Well, at that time gin was starting to boom. Even though it was only six or seven years ago, a lot has happened since then. I presume there are at least 500 new gins on the market since then.
But the interest in gin is also booming, which is good and new craft distillers help this going forward.
What would the Jon Hillgren of the past say to you today?
Oh, difficult one! I’m 40 this year.
“I’ll bet you’ll be as childish when you are 40 as I am today.” – Jon (10 years old)
“Did you know there is a difference between gins? They do not all taste like ‘gin’.” – Jon (19 years old, in London)
“Starting a distillery sounds fun. Like a walk in the park, or?” – Jon (32 years old)
And I’ll give you one more, “20 years into distilling and I am still having as much fun as I was at your age!” – Jon (52 years old)
If you could give one word of advice to yourself back before you started distilling, what would it be?
You can never build too large… And of course, I have picked up a few things when it comes to marketing and sales, etc., but that has added to the fun.
How do people drink gin in Sweden?
People mainly drink the G&T at home. However, the Swedish bar scene does have a diverse range of gins and gin cocktails, including the gin classics such as the Negroni and Dry Martini. etc. There are also a lot of new creations out there.
Sweden is now in the gin boom, where the UK was perhaps four or five years ago. When I launched in 2012, it was possible to order 20-30 gins at Systembolaget (state monopoly), of which 10 were on the shelves. Today, it is possible to order from over 300 gins, but only 12-15 are on the shelves.
In your six/seven years of distilling, what has been your proudest moment?
Being inducted to the Gin Hall of Fame during 2019 is by far the proudest moment in my gin making career. I bet it will be very difficult to match in the future. I am, of course, also very honoured to have been awarded International Gin Producer of the Year twice by the IWSC and World’s Best Gin two years in a row by the World Gin Awards.
What’s your recipe for a Gin & Tonic?
1 part gin, 2 parts tonic. No garnish. Highball, lots of ice.
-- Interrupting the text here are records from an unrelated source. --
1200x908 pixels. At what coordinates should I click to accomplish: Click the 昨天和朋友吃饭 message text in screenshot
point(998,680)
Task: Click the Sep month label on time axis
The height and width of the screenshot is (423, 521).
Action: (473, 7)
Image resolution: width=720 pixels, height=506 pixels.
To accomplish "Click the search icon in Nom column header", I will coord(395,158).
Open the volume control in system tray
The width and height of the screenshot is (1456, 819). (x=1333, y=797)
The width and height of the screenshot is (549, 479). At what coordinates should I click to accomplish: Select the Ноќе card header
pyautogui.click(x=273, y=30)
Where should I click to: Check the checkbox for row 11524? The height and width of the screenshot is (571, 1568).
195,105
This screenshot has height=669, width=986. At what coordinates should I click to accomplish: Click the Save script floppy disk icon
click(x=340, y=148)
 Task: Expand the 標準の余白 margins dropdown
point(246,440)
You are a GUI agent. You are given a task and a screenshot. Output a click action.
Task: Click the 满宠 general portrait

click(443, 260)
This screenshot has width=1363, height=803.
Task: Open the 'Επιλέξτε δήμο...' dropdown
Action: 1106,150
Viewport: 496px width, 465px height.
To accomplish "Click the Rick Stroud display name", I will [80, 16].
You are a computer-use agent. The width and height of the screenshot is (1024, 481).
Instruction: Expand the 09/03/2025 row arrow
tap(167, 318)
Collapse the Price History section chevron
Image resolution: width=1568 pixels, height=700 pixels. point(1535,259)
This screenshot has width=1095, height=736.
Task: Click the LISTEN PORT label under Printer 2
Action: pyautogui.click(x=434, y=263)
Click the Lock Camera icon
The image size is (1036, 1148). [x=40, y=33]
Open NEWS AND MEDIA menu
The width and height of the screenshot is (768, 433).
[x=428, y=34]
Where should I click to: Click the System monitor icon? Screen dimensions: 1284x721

What’s a recipe for another gin cocktail that you enjoy?
Right now, I am very much into the Negroni.
• 20ml Hernö Juniper Cask Gin
• 20ml Sweet Vermouth
• 20ml Campari
Pour Hernö Juniper Cask Gin, sweet vermouth and Campari into a stirring glass. Stir and then strain the cocktail into an Old Fashioned glass filled with ice. Garnish with an orange zest.
What drinks do you like other than gin?
Right now I’m really enjoying sparkling wine and I try to follow the English developments there. I am also hoping that craft cider will boom in Sweden soon and not just the sweet ones that we export to the UK.
What other gins do you admire?
Ohh, there are many. I admire both the craft of and the gins made by Four Pillars. They are role models for craft distillers with ambition. In the UK and Northern Ireland, of course, we have Tom from Warner’s Distillery and David & Fiona at Shortcross Distillery. All of them are lifting the entire gin category and crafting delicious gins.